### INSTRUCTIONS FOR THE TASK
Reproduce the records below in their entirety, character for character.
+===+
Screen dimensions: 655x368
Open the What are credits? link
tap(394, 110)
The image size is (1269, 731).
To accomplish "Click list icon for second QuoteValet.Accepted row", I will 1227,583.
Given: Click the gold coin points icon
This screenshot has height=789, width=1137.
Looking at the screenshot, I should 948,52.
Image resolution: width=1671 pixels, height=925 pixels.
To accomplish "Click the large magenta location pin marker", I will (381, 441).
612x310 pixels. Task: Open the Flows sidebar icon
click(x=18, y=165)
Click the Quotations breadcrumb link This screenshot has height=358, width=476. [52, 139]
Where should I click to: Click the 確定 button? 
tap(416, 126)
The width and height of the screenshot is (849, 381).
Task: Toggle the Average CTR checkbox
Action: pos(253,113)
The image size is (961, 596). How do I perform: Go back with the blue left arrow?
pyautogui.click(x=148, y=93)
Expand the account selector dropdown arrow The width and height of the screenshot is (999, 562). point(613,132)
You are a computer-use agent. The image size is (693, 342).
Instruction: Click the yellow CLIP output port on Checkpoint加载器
+===+
### EXERCISE ANSWER
Screen dimensions: 655x368
Open the What are credits? link
tap(394, 110)
The image size is (1269, 731).
To accomplish "Click list icon for second QuoteValet.Accepted row", I will 1227,583.
Given: Click the gold coin points icon
This screenshot has height=789, width=1137.
Looking at the screenshot, I should 948,52.
Image resolution: width=1671 pixels, height=925 pixels.
To accomplish "Click the large magenta location pin marker", I will (381, 441).
612x310 pixels. Task: Open the Flows sidebar icon
click(x=18, y=165)
Click the Quotations breadcrumb link This screenshot has height=358, width=476. [52, 139]
Where should I click to: Click the 確定 button? 
tap(416, 126)
The width and height of the screenshot is (849, 381).
Task: Toggle the Average CTR checkbox
Action: pos(253,113)
The image size is (961, 596). How do I perform: Go back with the blue left arrow?
pyautogui.click(x=148, y=93)
Expand the account selector dropdown arrow The width and height of the screenshot is (999, 562). point(613,132)
You are a computer-use agent. The image size is (693, 342).
Instruction: Click the yellow CLIP output port on Checkpoint加载器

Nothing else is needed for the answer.